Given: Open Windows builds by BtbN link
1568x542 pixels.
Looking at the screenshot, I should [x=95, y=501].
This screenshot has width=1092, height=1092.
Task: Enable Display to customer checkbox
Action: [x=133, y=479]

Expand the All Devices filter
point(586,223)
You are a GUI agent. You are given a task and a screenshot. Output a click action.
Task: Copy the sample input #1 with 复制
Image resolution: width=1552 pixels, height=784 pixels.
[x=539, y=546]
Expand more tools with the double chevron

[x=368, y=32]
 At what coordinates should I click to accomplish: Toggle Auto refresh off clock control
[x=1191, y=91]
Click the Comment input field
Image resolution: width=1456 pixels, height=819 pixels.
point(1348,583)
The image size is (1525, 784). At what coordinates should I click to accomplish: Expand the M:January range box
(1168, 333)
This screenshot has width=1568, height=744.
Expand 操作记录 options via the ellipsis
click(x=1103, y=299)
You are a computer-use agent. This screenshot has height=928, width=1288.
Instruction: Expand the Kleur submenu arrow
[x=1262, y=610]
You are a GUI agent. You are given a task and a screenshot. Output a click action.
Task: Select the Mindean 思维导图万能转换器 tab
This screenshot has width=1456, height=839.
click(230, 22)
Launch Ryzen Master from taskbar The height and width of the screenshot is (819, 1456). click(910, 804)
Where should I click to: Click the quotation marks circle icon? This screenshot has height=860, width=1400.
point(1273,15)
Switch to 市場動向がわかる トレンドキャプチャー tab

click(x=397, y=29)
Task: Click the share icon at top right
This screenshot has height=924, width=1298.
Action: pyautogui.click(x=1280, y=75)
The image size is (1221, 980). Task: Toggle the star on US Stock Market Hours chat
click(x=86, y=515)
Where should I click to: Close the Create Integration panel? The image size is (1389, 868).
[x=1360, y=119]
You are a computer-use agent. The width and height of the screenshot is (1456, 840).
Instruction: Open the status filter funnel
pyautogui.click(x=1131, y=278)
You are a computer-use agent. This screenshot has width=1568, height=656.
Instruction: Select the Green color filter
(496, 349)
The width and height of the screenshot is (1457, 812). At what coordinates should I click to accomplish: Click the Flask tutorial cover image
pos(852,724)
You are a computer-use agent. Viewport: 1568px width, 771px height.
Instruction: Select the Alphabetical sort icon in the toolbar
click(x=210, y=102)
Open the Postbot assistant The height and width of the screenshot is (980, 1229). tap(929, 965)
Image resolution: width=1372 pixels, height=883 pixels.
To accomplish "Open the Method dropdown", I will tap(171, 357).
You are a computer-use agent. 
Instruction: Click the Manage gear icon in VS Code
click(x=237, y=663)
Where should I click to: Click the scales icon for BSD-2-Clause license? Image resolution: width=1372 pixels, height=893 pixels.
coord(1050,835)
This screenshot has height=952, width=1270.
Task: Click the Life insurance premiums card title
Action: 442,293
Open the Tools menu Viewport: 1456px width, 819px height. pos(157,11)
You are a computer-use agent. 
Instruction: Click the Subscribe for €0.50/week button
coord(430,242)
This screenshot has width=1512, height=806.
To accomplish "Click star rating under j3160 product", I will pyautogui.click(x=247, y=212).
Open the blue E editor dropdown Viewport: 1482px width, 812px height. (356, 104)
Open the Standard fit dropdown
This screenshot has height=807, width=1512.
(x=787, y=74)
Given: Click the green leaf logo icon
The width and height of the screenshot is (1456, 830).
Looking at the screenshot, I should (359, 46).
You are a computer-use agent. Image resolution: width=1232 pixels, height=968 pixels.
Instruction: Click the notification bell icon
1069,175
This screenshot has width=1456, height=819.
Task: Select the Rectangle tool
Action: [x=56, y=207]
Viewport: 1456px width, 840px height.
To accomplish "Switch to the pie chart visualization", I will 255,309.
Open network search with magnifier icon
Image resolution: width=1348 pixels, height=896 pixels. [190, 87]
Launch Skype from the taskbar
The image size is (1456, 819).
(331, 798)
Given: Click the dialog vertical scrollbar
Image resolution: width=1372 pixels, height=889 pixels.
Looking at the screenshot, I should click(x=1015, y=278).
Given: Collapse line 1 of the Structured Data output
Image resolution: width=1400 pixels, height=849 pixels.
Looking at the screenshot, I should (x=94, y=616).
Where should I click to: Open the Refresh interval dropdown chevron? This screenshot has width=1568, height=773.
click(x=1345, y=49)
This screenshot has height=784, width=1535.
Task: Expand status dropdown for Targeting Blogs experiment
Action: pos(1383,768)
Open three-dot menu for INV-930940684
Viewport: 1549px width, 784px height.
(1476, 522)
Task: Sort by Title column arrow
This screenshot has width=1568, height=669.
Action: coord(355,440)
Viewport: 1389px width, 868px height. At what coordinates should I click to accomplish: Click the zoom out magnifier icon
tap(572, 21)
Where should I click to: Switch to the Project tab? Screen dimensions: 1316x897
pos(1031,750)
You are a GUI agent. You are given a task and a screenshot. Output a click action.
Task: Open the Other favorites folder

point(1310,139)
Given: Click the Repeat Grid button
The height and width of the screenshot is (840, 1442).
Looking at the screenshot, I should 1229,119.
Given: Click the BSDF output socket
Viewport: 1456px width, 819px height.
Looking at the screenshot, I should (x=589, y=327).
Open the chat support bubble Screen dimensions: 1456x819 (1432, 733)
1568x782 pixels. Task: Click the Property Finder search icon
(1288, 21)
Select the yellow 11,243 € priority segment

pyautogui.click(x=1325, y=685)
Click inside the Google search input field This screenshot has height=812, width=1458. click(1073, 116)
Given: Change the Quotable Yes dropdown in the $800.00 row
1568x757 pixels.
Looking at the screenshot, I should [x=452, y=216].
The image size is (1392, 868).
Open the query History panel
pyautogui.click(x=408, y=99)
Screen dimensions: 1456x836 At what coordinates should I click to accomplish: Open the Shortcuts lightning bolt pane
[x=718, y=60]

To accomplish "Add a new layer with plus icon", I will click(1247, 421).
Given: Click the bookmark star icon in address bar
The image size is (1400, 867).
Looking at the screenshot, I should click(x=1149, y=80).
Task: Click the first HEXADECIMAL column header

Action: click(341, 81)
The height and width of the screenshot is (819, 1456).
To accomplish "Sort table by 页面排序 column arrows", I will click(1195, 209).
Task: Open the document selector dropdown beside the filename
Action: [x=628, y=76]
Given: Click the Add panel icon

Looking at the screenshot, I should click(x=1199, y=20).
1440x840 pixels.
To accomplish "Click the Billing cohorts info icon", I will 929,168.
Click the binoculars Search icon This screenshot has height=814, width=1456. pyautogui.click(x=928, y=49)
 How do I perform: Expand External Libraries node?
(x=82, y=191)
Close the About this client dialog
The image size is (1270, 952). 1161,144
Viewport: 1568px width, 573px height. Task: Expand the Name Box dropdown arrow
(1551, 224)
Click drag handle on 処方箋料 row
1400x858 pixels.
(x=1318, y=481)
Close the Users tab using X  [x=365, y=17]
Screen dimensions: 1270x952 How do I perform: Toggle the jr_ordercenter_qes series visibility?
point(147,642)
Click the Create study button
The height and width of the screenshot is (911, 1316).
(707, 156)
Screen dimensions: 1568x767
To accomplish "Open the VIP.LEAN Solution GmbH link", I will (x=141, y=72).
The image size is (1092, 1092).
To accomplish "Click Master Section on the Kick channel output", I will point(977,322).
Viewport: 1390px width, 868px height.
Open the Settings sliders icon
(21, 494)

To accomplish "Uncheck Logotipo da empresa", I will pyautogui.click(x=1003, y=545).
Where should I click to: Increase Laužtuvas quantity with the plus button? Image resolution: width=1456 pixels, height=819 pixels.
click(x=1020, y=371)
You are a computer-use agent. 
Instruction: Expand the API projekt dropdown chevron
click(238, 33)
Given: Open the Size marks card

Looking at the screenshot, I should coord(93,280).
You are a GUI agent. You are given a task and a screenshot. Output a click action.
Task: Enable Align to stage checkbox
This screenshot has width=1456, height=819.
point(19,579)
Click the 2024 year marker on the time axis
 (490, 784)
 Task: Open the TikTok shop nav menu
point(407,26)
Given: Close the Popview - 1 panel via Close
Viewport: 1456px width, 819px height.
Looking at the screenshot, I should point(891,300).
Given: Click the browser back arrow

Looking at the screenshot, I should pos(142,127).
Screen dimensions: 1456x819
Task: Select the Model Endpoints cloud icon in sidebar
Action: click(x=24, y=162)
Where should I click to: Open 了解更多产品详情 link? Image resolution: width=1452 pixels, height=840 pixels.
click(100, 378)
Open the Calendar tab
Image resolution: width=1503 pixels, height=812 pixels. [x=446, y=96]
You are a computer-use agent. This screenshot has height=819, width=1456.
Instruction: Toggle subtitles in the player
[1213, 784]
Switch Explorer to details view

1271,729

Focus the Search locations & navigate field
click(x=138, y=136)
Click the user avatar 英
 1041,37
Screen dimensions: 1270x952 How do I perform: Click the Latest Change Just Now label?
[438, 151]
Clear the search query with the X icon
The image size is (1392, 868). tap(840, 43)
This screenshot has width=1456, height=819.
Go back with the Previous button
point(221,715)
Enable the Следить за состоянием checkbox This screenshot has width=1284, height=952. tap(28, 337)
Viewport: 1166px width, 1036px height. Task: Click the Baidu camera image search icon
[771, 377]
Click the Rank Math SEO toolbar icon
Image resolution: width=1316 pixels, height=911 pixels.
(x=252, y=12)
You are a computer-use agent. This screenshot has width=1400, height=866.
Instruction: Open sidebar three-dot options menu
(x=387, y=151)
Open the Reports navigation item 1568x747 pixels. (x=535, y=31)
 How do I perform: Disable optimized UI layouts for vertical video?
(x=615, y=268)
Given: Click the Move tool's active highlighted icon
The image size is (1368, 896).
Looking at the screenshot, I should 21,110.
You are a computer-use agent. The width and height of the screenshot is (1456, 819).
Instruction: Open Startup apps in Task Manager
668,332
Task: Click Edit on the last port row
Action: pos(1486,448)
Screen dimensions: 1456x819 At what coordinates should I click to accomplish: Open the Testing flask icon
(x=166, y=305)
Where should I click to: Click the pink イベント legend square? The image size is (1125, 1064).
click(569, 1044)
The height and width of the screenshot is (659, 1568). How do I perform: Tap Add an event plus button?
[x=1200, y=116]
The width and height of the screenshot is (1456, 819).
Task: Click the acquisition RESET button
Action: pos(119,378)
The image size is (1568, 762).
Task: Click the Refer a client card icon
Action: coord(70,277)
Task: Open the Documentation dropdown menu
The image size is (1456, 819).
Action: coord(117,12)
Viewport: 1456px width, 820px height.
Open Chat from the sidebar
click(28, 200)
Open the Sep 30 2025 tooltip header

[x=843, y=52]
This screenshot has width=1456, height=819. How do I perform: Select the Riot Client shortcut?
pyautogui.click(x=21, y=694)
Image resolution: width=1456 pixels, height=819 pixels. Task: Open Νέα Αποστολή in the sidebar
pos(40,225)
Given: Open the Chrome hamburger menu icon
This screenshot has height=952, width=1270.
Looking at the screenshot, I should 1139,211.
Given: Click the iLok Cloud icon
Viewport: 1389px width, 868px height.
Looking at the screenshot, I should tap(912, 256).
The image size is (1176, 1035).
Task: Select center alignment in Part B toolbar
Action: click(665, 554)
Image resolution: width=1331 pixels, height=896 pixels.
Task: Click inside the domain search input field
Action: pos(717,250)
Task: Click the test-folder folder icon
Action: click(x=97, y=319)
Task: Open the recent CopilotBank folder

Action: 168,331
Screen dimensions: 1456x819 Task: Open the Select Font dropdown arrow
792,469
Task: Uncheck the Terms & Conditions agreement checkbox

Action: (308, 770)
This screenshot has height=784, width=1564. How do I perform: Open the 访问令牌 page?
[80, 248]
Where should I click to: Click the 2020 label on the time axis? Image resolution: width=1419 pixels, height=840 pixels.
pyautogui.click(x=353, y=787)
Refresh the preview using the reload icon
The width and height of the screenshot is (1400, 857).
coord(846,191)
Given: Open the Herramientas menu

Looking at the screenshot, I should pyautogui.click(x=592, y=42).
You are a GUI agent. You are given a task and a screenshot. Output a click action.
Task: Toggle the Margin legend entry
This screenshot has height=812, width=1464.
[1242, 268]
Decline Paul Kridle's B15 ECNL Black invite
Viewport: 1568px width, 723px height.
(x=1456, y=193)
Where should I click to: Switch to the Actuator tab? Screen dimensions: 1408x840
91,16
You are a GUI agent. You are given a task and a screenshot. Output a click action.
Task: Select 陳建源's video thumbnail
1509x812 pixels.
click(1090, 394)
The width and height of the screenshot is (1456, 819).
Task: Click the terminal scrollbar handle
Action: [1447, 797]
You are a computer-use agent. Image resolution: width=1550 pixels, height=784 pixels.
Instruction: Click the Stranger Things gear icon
################
> **Work to be completed**: Every line above with the string "using" in it should be copied into the answer.

> **Written response**:
Close the Users tab using X  [x=365, y=17]
Refresh the preview using the reload icon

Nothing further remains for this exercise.